The murder of a gang-involved Korean teen is investigated, as are cases that involve heartlessly persecuted undocumented migrants who are too terrified to talk, a tragic thread tied to Russia’s invasion of Ukraine, and Black officers wrestling with the realities of serving in an institution that has always preyed on their community. Some storylines burn slow and erupt late; others end early, grimly, and without ceremony.

Despite wallowing in human nastiness, Ballard is also a relentless celebration of Los Angeles, as its predecessors were. Again shot entirely on location, it trades Bosch’s downtown scuzz and Hollywood stomping grounds for a sunbaked sprawl spanning the Westside and the Valley.

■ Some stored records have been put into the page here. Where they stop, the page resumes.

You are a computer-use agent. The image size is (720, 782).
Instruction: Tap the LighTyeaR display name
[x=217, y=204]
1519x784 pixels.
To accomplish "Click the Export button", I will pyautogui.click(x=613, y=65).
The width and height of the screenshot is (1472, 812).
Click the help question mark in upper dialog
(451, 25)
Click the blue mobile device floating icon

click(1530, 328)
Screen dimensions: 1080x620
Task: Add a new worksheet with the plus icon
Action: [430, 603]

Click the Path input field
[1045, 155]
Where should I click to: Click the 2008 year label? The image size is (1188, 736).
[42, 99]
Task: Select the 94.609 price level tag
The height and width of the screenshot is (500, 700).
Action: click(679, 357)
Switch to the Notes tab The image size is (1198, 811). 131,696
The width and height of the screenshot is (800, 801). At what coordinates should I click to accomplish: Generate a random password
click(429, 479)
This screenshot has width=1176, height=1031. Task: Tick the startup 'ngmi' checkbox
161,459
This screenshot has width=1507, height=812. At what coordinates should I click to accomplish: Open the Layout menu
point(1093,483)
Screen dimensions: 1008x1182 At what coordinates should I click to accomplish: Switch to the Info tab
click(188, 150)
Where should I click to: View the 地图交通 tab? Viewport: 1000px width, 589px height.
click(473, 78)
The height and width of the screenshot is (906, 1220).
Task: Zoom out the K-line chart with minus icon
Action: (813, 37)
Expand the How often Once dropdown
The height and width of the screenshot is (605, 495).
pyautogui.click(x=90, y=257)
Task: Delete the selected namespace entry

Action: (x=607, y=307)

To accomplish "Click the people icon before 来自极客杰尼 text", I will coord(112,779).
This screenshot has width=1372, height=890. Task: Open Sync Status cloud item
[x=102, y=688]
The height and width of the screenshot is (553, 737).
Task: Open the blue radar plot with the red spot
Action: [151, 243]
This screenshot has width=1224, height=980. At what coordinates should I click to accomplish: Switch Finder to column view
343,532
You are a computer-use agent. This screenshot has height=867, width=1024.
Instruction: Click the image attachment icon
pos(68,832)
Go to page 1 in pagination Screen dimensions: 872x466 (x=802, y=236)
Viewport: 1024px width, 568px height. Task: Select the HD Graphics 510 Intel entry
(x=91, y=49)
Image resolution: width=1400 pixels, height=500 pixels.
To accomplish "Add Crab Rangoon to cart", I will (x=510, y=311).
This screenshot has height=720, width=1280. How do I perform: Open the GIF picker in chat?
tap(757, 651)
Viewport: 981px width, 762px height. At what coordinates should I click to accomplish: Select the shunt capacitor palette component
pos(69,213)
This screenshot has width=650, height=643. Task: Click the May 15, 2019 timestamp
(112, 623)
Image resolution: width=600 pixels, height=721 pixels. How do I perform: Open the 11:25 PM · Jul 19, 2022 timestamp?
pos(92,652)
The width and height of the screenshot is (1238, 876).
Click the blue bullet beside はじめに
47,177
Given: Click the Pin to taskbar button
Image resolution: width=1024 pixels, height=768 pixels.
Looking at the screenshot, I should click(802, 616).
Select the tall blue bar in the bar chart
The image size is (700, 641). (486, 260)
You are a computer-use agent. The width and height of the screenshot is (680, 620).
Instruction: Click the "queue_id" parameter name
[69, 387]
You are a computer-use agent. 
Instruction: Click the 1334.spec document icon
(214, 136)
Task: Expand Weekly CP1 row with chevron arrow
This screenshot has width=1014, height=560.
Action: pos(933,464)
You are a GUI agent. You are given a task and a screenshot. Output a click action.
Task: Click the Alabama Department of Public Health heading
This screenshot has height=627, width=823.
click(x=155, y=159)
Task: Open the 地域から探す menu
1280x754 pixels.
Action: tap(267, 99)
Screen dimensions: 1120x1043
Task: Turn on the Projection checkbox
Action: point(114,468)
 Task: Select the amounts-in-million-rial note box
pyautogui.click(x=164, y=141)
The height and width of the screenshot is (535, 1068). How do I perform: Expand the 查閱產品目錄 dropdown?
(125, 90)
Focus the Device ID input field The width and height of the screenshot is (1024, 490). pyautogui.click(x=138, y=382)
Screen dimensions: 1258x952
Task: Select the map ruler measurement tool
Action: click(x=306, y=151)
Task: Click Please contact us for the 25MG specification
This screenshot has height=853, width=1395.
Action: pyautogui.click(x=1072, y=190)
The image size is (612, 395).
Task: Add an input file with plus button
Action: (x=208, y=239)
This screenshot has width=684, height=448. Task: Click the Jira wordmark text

Bites are had at Rutt’s Hawaiian Café in Mar Vista and Patrick’s Roadhouse on the PCH, while the Lady of the Valley mural in Arleta features as a plot point. Ballard lives with her grandma at Paradise Cove in Malibu, where she blows off steam by surfing, chugging beer and shagging her lifeguard friend-with-benefits.

Even when Ballard isn’t downing cervezas, there’s a boozy reek over everything, a seedy perfume of tequila, 3am burritos and hot asphalt. The beach scenes are beautiful, for sure, but they’re contrasted with grimy places like dive motels where young dreams die behind thin walls and blackout curtains. Despite the sunny exterior, this is unromantic LA noir steeped in cynicism, with a protagonist fighting for justice within a justice system that seems intent on crushing her.

I’d love to write this piece and not mention once that Ballard is female and Bosch is male. I’d love for that difference not to mean anything, and in a lot of ways it doesn’t, because storytelling has matured a lot in how it portrays women onscreen. It’d be nice if gender didn’t matter, but Ballard knows better.

Bosch was driven by the violent misogyny that brutally took his mother’s life, but Ballard is surviving it herself. Hers isn’t inherited trauma; it’s her own, and it’s ongoing. The Brotherhood of the police force has jeered at her, doubted her, abandoned her… and worse. But when they cast her out to the basement expecting her to quit, she stayed, put her head down, and solved the cases they couldn’t.

Institutional rot isn’t just humming in the background. Dirty cops running guns to cartels is one of the season’s core storylines, and Ballard is forced to reckon with it head-on. But she’s no lone crusader against it all. She’s backed by plenty of good men and women who believe in the work just as much as she does. We often see her in leader mode, strategically delegating as her team does the quiet hard yards on the cold cases while navigating the minefield of active corruption.

Then there are Ballard’s own demons. She carries the pain of losing her father in a surfing accident at 14, his body never recovered, sending her down a dark path she never fully returned from. That loss haunts her, as do the more recent betrayals by her former Homicide colleagues. Therapy doesn’t help. Throwing herself into her work with kindred empathy for the closure-seeking families that cold cases leave behind does, or at least buries it temporarily. She’s not driven by revenge, but by tragically unfinished business, and in LA there’s always more of that.

But for all the pleasing ways Ballard carves out her own identity, this show is tethered to its roots. Familiar faces cameo throughout and longtime fans will catch narrative echoes that nod to legacy without leaving newcomers behind. “The past is always present,” is a repeated refrain for Ballard as she pulls old ghosts into the light and lays them to rest while trying to keep her own in the dark. But by season’s end, she better understands that moving forward doesn’t mean letting go of the past, it means learning to carry it properly.

Ballard is the Boschverse embodying that idea: not abandoning its history, not being bogged down in it, but wisely folding it into the new era. Which it has to, because nothing lasts forever. Time gets everyone in the end.